Merck announced on November 14, 2025 that it will acquire Cidara Therapeutics for $9.2 billion in cash, paying $221.50 per share—more than double the price Cidara’s shares traded at the close of the previous day. The transaction adds Cidara’s lead candidate, CD388, a long‑acting antiviral designed to prevent influenza in high‑risk populations, to Merck’s pipeline.
CD388 has earned FDA Breakthrough Therapy Designation and Fast Track Designation. In the Phase 2b NAVIGATE study, the 450 mg dose achieved 76 % efficacy in preventing symptomatic influenza, while the 300 mg and 150 mg doses achieved 61 % and 58 % efficacy, respectively. A Phase 3 ANCHOR trial is currently underway to confirm these results in a larger, more diverse population.

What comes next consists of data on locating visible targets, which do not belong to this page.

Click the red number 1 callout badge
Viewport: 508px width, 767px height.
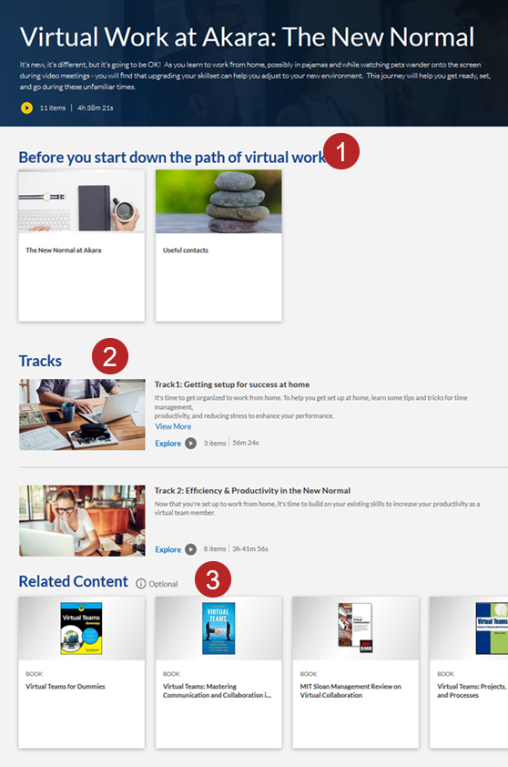pos(341,151)
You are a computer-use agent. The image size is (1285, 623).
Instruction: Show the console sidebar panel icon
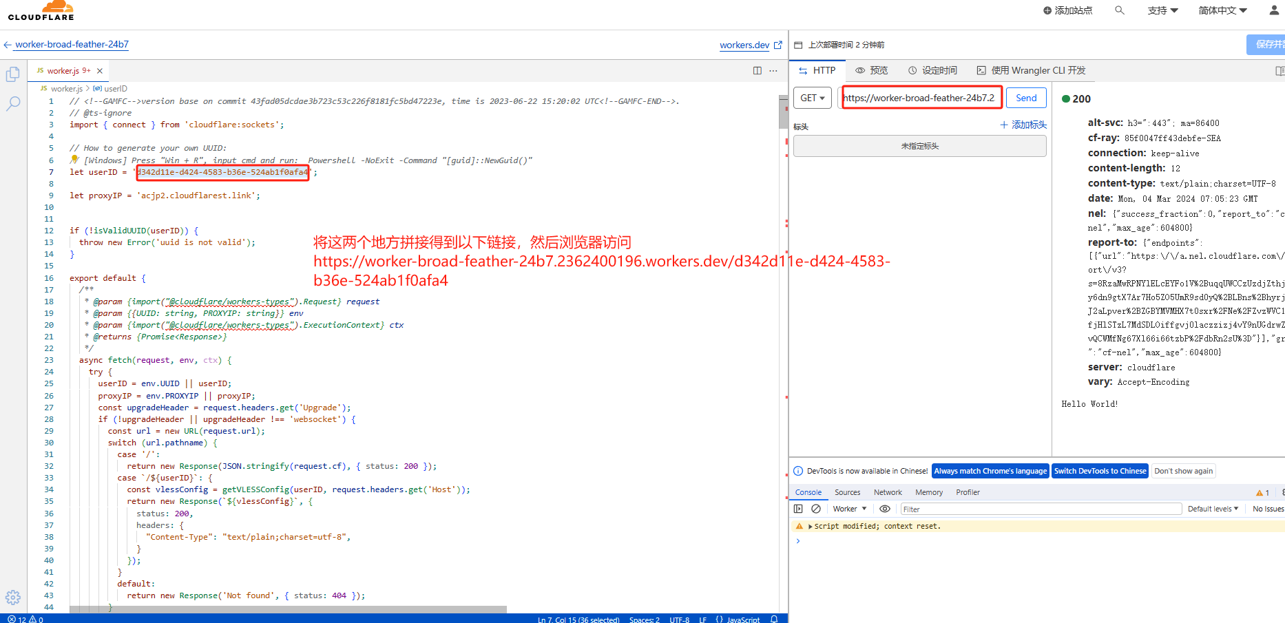[x=798, y=509]
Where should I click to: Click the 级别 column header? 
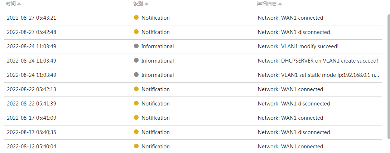138,4
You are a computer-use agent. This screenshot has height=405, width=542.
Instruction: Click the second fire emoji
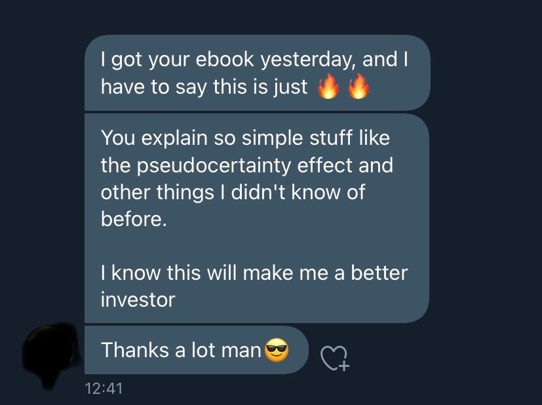358,88
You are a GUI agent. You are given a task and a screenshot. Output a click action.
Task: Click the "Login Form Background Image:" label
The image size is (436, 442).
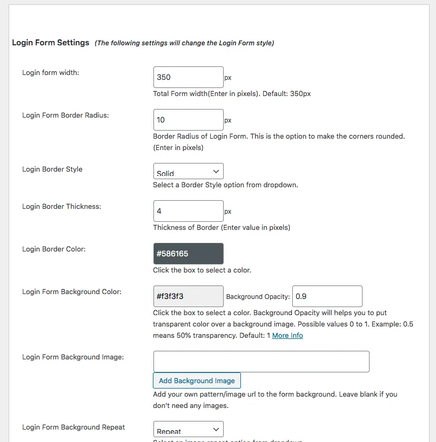click(73, 357)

Merck’s acquisition strategy is driven by the need to diversify its revenue base ahead of the 2028 loss of exclusivity for its flagship immuno‑oncology drug Keytruda. By adding a first‑in‑class, strain‑agnostic influenza prevention agent, Merck expands its respiratory portfolio and positions itself to capture a new market that is currently dominated by vaccines with annual reformulation requirements.
Merck’s Q3 2025 financials provide context for the investment: sales rose 4 % year‑over‑year to $17.3 billion, GAAP net income reached $5.8 billion, and adjusted earnings per share were $2.58. The modest growth reflects continued strength in oncology and vaccine segments, while the company maintains disciplined cost management to support future acquisitions.

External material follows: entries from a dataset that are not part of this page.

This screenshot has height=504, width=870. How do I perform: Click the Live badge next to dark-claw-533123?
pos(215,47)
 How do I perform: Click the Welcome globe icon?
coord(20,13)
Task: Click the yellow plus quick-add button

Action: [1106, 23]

Cidara, which had not generated revenue in Q3 2025, reported $476 million in cash on hand, giving it the liquidity to pursue the development of CD388 and to support the acquisition. The company’s focus remains on advancing CD388 through regulatory milestones rather than generating immediate sales revenue.

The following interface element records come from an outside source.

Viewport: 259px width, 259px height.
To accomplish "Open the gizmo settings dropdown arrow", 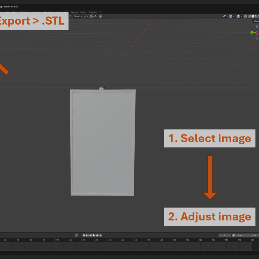I will pos(234,16).
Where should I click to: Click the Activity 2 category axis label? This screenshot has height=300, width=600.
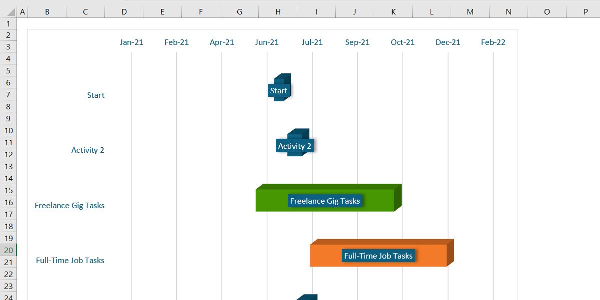(x=87, y=150)
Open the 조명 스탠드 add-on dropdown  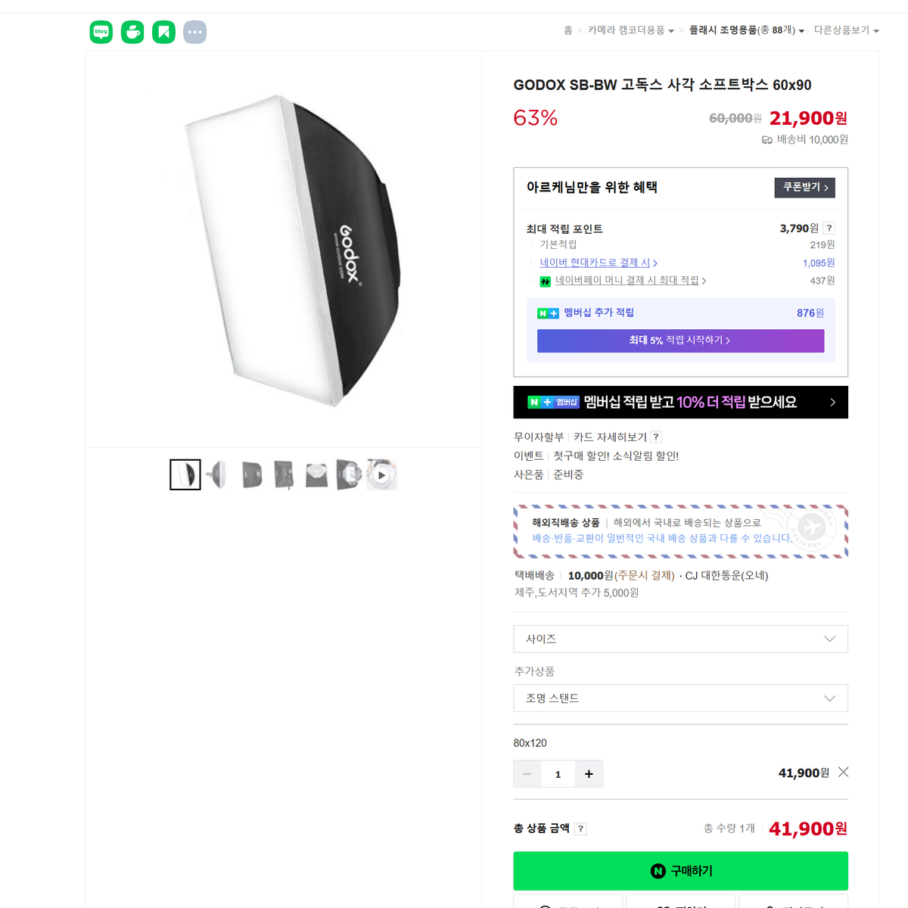point(680,698)

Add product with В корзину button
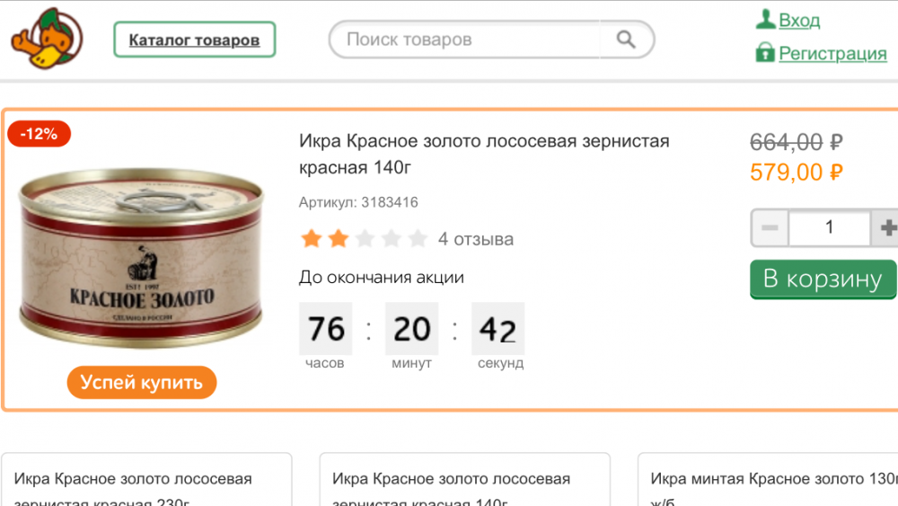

Market analysts project that CD388 could reach peak sales of approximately $3.1 billion by 2040, reflecting the large global influenza burden and the potential for a single‑dose, long‑acting preventive therapy to capture a significant share of the market. The projected sales underscore the strategic value of the asset to Merck’s long‑term growth plan.
"We continue to execute our science‑led business development strategy, augmenting our pipeline with CD388, a potentially first‑in‑class, long‑acting antiviral designed to prevent influenza in individuals at higher risk of complications," said Robert M. Davis, Chairman and CEO of Merck. Dr. Dean Li, President of Merck Research Laboratories, added, "CD388 is a novel late‑phase candidate with important strain‑agnostic properties being evaluated for the prevention of symptomatic influenza in high‑risk individuals." Jeffrey Stein, Ph.D., President and CEO of Cidara Therapeutics, noted, "This milestone represents a transformational moment for Cidara and for our mission to redefine influenza prevention."
Merck expects the transaction to close in the first quarter of 2026, subject to regulatory approvals. The deal represents a significant investment in a late‑stage candidate that could generate new revenue streams and strengthen Merck’s pipeline diversification, supporting its long‑term growth plan.